Im kind of new to Django Rest Framework. I know it is possible to post data using the Browsable API, I just don't know how. I have this simple view:
class ProcessBill(APIView):
def post(self, request):
bill_data = request.data
print(bill_data)
return Response("just a test", status=status.HTTP_200_OK)
When I go to the url that points to this view, I get the rest_framework browsable api view with the response from the server method not allowed which is understandable cause I am not setting a def get() method. But ... how can I POST the data? I was expecting a form of some kind somewhere.
EDIT
This is a screenshot of how the browsable API looks for me, it is in spanish. The view is the same I wrote above but in spanish. As you can see ... no form for POST data :/ .

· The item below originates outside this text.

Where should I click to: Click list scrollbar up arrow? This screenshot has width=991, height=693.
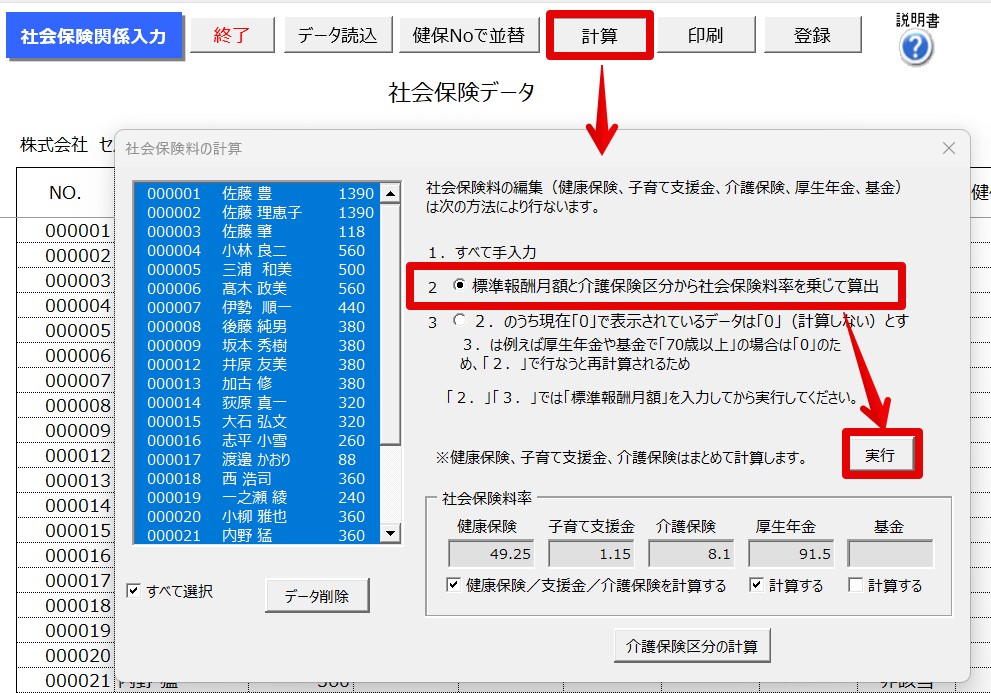[391, 193]

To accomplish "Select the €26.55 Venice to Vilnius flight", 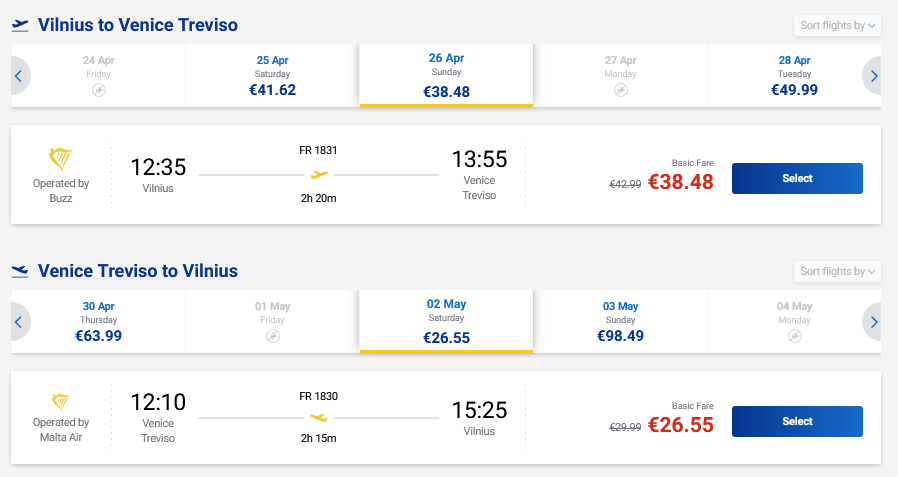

Since you are new I will recommend you to use Generic views, it will save you lot of time and make your life easier:
class ProcessBillListCreateApiView(generics.ListCreateAPIView):
model = ProcessBill
queryset = ProcessBill.objects.all()
serializer_class = ProcessBillSerializer
def create(self, request, *args, **kwargs):
bill_data = request.data
print(bill_data)
return bill_data
I will recommend to go also through DRF Tutorial to the different way to implement your endpoint and some advanced feature like Generic views, Permessions, etc.
Most likely the user has read-only permission. If this is the case make sure the user is properly authenticated or remove the configuration from the projects settings.py if it is not necessary as shown below.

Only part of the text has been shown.